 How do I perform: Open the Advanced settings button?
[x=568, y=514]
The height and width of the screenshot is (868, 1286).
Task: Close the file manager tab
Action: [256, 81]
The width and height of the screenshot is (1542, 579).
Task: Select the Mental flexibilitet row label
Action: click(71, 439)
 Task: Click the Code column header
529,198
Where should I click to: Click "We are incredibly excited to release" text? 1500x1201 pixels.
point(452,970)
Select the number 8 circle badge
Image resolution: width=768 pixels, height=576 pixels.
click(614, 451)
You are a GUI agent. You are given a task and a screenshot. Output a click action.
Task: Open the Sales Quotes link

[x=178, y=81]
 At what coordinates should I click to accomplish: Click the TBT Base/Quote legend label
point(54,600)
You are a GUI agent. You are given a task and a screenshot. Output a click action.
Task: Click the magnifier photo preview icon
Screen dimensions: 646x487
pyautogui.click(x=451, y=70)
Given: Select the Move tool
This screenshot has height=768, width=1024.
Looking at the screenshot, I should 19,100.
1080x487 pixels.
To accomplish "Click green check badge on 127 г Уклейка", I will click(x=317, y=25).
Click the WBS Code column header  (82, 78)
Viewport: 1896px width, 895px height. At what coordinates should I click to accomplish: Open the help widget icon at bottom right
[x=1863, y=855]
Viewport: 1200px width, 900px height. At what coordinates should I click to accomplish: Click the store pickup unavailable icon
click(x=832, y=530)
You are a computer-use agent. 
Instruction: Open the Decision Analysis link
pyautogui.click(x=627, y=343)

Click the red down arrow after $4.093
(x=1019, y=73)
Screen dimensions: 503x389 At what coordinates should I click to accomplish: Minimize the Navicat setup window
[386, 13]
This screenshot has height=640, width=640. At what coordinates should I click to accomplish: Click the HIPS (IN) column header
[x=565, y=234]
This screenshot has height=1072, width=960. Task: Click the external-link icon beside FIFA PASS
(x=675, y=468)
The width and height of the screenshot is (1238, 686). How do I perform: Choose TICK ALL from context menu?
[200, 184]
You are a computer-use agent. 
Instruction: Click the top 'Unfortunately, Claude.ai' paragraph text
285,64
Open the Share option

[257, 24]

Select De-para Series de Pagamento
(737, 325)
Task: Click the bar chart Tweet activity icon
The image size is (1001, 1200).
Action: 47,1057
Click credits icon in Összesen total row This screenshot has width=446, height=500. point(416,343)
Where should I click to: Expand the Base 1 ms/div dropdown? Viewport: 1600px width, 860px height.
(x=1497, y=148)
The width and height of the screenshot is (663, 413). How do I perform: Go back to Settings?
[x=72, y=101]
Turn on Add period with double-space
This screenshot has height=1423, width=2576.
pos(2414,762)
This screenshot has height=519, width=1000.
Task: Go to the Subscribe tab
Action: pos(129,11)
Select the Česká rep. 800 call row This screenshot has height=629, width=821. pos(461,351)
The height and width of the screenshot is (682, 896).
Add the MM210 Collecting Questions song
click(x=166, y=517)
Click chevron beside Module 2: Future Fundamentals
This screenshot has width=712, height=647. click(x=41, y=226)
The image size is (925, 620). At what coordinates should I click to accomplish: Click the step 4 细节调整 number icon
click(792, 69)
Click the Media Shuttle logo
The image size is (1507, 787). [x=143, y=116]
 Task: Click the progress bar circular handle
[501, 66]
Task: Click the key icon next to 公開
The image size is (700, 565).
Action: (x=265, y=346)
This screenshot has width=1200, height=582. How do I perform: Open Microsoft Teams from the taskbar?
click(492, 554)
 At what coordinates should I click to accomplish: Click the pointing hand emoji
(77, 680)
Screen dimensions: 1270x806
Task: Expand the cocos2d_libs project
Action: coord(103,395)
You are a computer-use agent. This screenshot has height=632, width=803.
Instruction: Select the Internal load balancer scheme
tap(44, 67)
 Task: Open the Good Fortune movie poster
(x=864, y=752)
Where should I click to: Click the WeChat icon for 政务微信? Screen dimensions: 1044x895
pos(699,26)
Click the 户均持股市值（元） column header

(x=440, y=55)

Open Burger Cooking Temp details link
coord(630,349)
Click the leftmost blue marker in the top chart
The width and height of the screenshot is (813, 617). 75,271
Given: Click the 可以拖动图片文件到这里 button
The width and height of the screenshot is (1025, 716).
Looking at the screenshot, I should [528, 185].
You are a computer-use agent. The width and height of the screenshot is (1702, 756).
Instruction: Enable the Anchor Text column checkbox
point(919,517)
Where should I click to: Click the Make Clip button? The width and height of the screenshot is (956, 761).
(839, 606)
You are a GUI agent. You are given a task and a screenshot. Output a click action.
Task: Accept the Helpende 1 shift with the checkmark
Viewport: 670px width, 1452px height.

◇ ◇ ◇ ◇ ◇

Look back at the data above. Transcribe exactly the lines starting at the line that contains "Given: Click the 可以拖动图片文件到这里 button" and ending at the line that contains "Task: Accept the".

→ **Task answer**:
Given: Click the 可以拖动图片文件到这里 button
The width and height of the screenshot is (1025, 716).
Looking at the screenshot, I should [528, 185].
You are a computer-use agent. The width and height of the screenshot is (1702, 756).
Instruction: Enable the Anchor Text column checkbox
point(919,517)
Where should I click to: Click the Make Clip button? The width and height of the screenshot is (956, 761).
(839, 606)
You are a GUI agent. You are given a task and a screenshot. Output a click action.
Task: Accept the Helpende 1 shift with the checkmark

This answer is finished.